What are the features of a small electron field?
- Lateral equilibrium is lost
- Penumbras can overlap
- R50,D defined in a large field is STILL the parameter defining the beam as a whole
- Stopping power ratios are the same
How is R(50,d) determined? What equation is used?
Measure PDD, using ion chamber.
This measures R(50,I) : the CAX depth in water at which the measured ionisation is 50% of the maximum value.
Ion chamber needs converting to dose (measures ionisation), so multiply by stopping power ratios to get dose.
R(50,D) = 1.029 * R(50,I) - 0.063 (cm) where R(50,I) is between 2-10cm and 2-24MeV.

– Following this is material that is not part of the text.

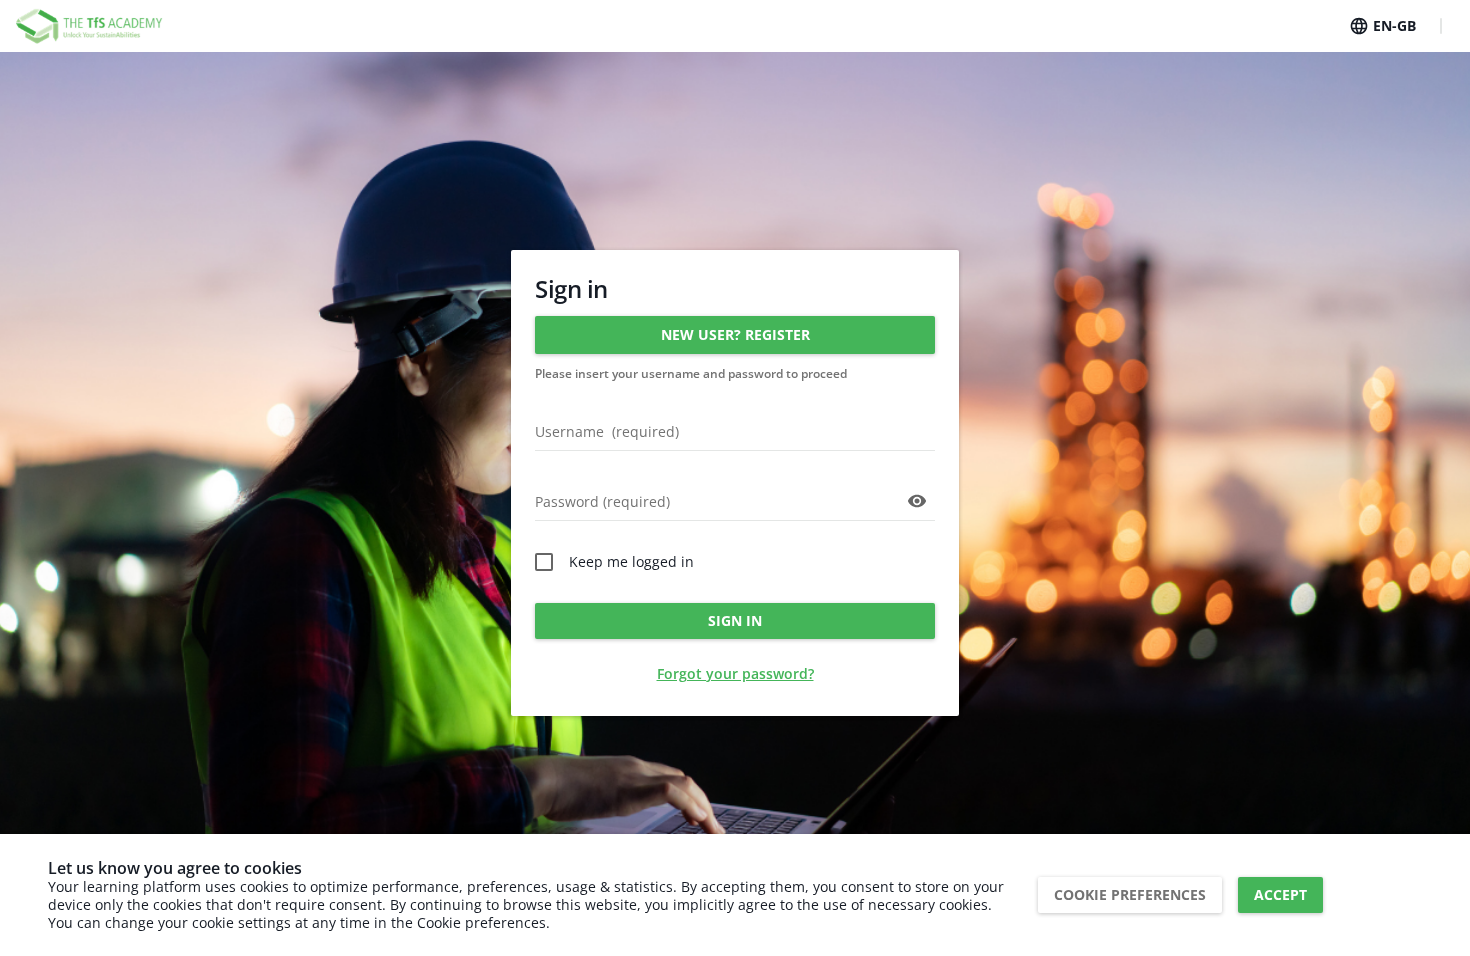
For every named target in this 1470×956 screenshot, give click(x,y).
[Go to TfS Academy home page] (90, 26)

How are depth dose curves measured for electron beams according to the electron CoP?
- Ionisation Chamber:
- 1.Raw chamber reading gives ionisation curve
- At each depth correct the reading for:
- Stopping Power ratios
- Perturbation (negligible for some chambers. Parallel plate = 1, so ignore the factor)
- Ion recombination
- At each depth correct the reading for:
- Temperature and Pressure corrections unnecessary if phantom left sufficient time to attain equilibrium
- Remember to account for Effective Point Of Measurement.
- P-type diode:
- 1 Depth dose can be measured directly, HOWEVER:
- Must validate against ionisation chamber
- Must NOT use a shielded photon diode (as high Z shield next to sensitive volume shields it from low energy scattered photons = unsuitable for electons)
- 2 The stopping power ratios of silicon to water vary little with electron energy (and therefore depth) as opposed to the stopping power ratios of air to water.
- Film / other dosimetry systems:
- Must validate against ionisation chamber
- Scanner ‘issues’ – requires good knowledge of processing